September 27, 2023
Weekly Reflection – The Core Gospel
What is the core of the gospel, or core gospel? There is a joke in English language training about getting “the wrong emphasis on the right syllable.” Verbally it is articulated, “…the wrong EmPHAAsis on the right syLABble” (It doesn’t work as well in written form as in spoken.) Verbally, it is a bit like getting your “tang tungled.” That being said, I wonder if much of the Christian world spends too much of its time focused on emphasizing the wrong theological syLAABle. It seems that we too often focus on precision at the expense of the “important” stuff. We attend to what we should do for God with scant attention to what God has done for us. Here’s what I mean. (And, yes, of course, it eventually takes both.)
The Christian gospel teaches that after a miserable beginning in Eden, God has once again extended to mankind a divine right to “eternal life” (John 3:16). God’s promise of eternal life was facilitated by His incarnational coming in the form of Jesus who lived, died, and rose again. This divine right goes beyond any “human rights” that man might devise or promote. It is the “core gospel.” And it is a pretty big bite for any human to chew on. It screams, “Just believe!” The finer points vis-à-vis the “new covenant” and its tie to Abraham can come later.
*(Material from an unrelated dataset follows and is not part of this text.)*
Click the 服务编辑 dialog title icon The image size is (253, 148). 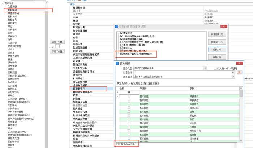[x=117, y=63]
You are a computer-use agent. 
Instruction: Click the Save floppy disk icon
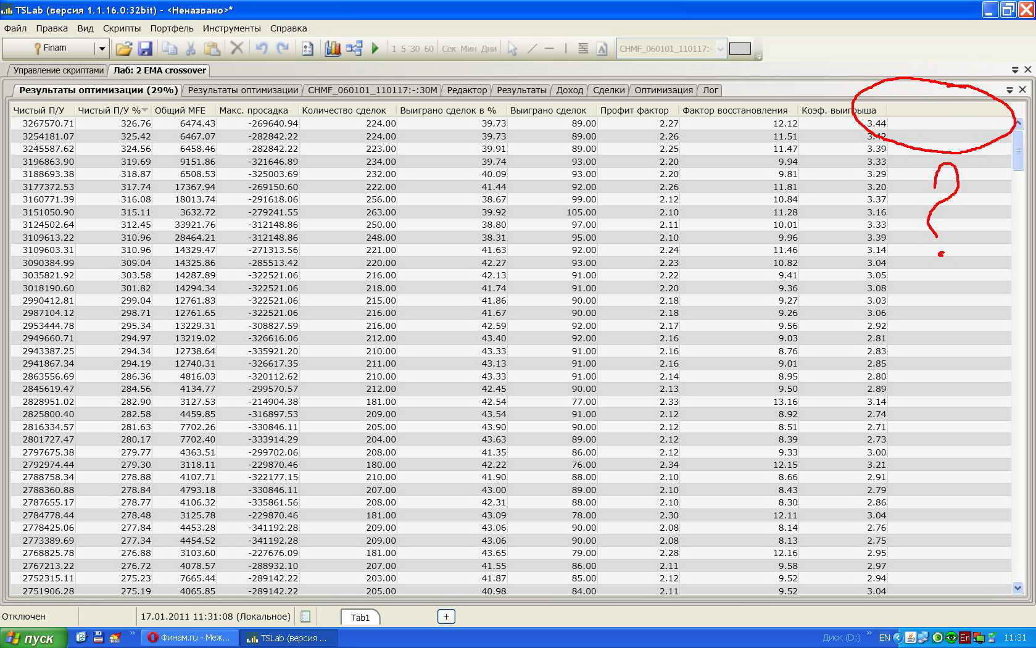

Belief in this “core” of good news underpins everything the Christian life entails. It and only it generates the responsorial question, “What must I do?” Jesus’ answer to this question is, of course, the two great commandments, i.e., to love God and to love one’s neighbor. How we are to live out these commandments is presented in the New Testament, but only in the context of God’s gift of divine life.
Today, I hear many conversations about how Christians should live. I hear relatively less of a focus on the “core gospel.” The cause of this may be an overly aggressive emphasis on “precision” analyses of the scriptures. For example, we will wear ourselves out debating which of the several credible translations we should be studying when they are ALL clear on the “core gospel.”
It seems to me that God requires no more of us in today’s enlightened world than He did of the earlier believers in the first centuries of the church, who were simply taken by the message that a man named Jesus had risen from the dead. Not having the canonized scriptures, these early believers were less driven to argue the finer points of systematic theology. Actually, they were probably more concerned with facing wild beasts in the arena! But they believed in the “core gospel,” and it sustained them in their persecution and trials.
Perhaps an increased emphasis today on the “core gospel” would facilitate a relaxing of some of our less productive cultural and territorial arguments. God might even smile on such a shift! And it could also sustain those believers who, even today, are being forced to face new forms of persecution. Let’s emphasize the right “syLAABle!”
Blessings and peace,
Disclaimer statement: Please note that the opinions expressed herein are those of the Chaplain alone and are based on his personal understanding of scripture and how God works in our lives.